Given problem:
List each line of the records below that contains the string "width", copying every such line in full.

Dataset extract:
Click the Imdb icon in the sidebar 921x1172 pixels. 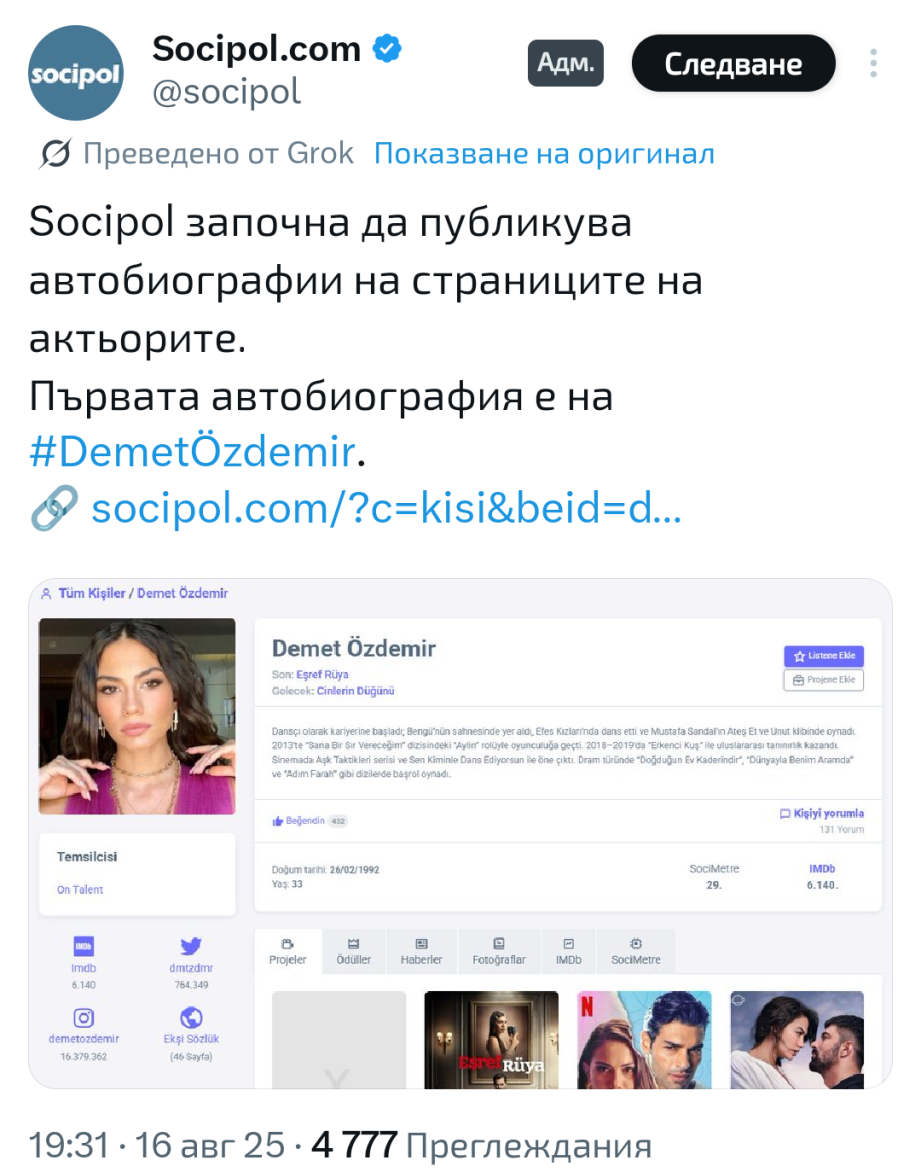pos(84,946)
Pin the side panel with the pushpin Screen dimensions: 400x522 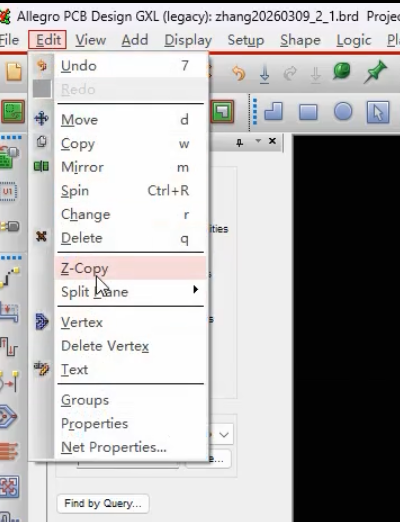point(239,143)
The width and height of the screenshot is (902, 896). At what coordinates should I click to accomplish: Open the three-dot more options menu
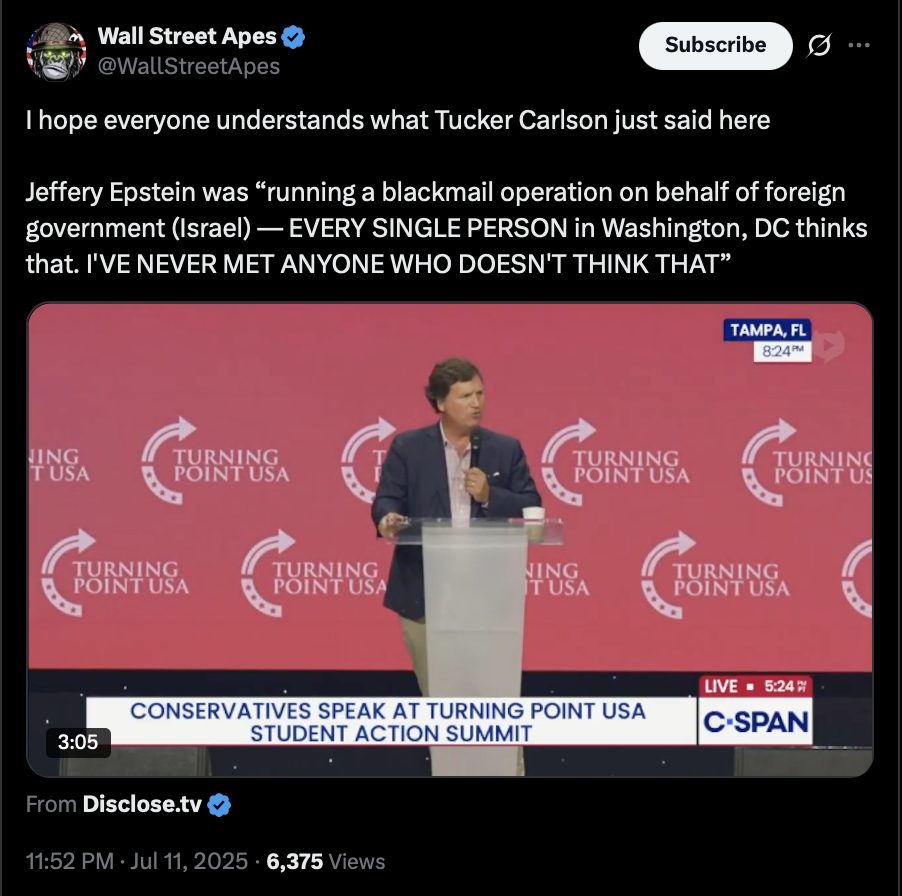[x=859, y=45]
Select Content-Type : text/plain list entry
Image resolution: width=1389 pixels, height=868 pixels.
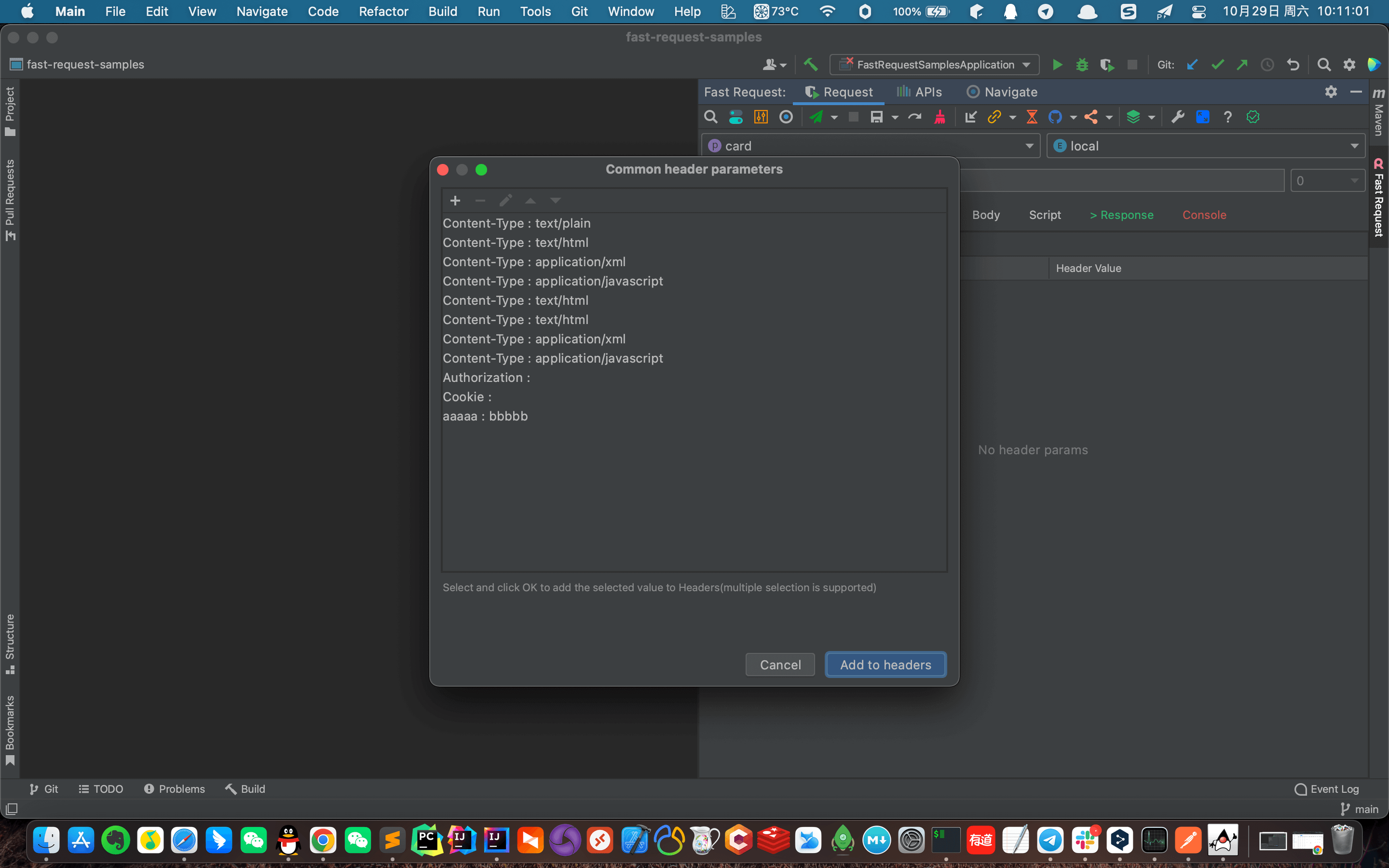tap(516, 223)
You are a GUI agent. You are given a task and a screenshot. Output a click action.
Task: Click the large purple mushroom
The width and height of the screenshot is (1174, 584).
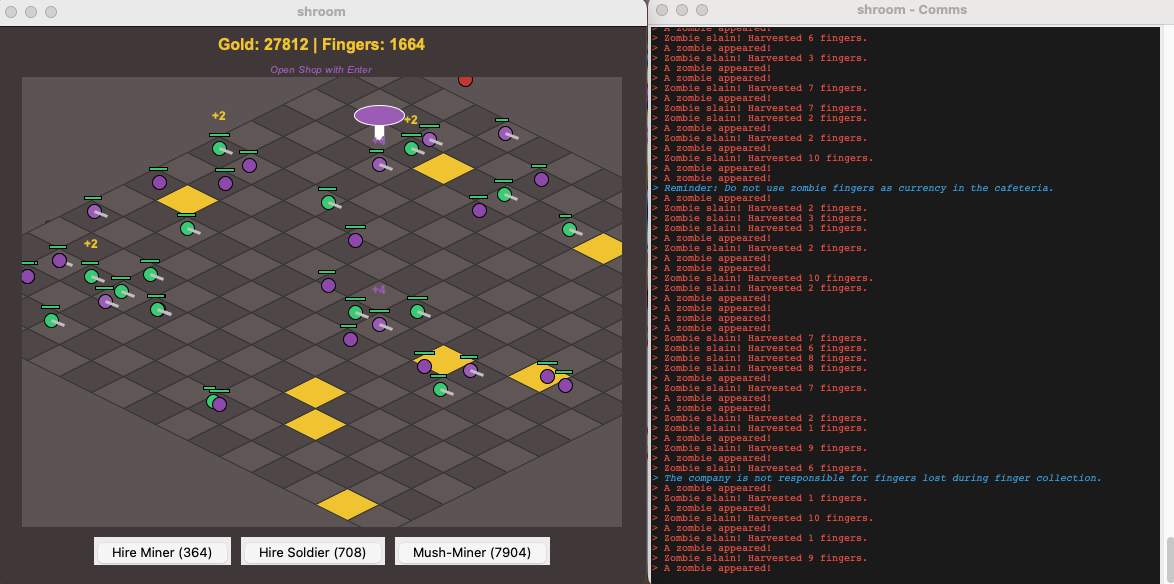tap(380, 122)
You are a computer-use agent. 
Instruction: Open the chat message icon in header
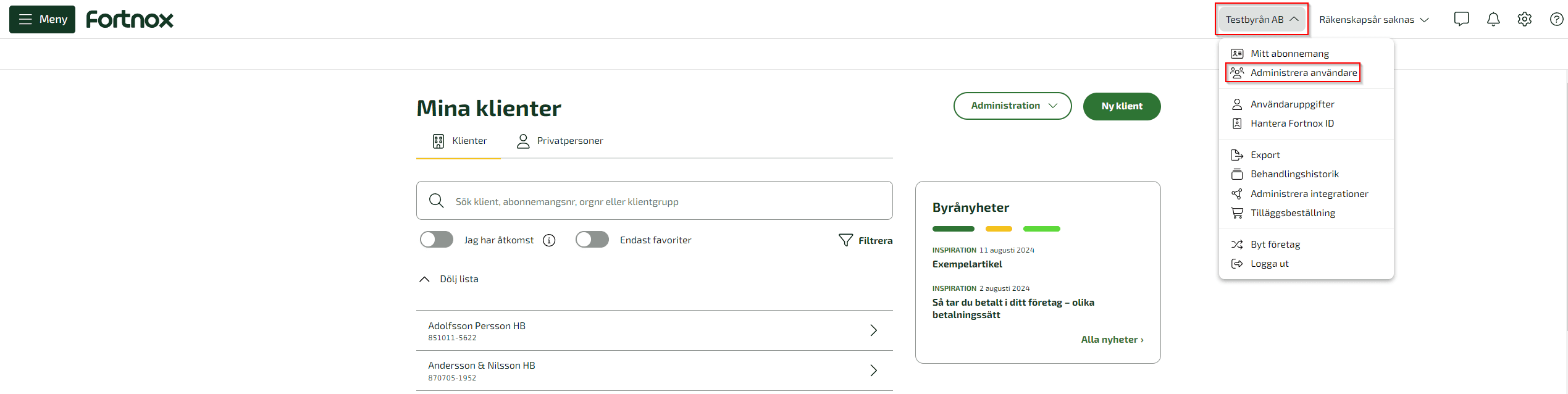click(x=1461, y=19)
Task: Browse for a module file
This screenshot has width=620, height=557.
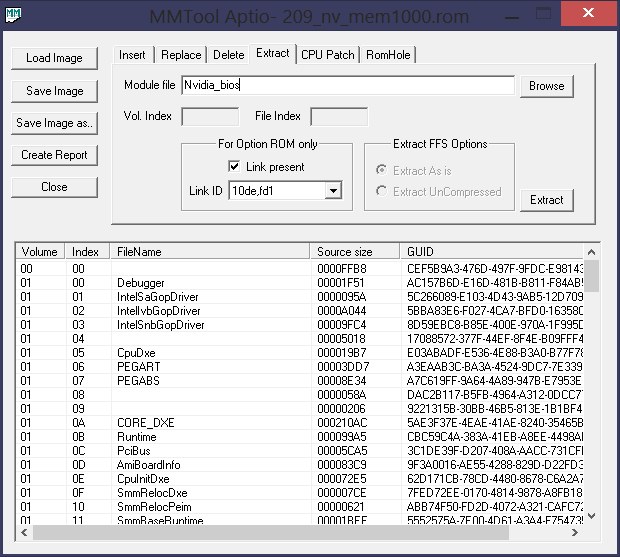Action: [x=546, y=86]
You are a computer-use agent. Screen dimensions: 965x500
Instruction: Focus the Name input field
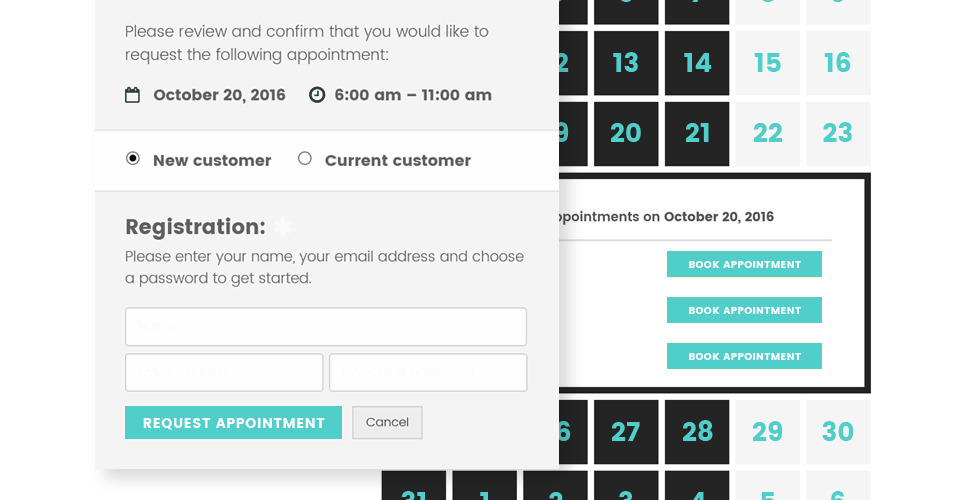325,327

Exercise answer:
The width and height of the screenshot is (902, 896). At what coordinates should I click to accomplish: Open the three-dot more options menu
Image resolution: width=1389 pixels, height=868 pixels.
The width and height of the screenshot is (1174, 584).
This screenshot has width=620, height=557.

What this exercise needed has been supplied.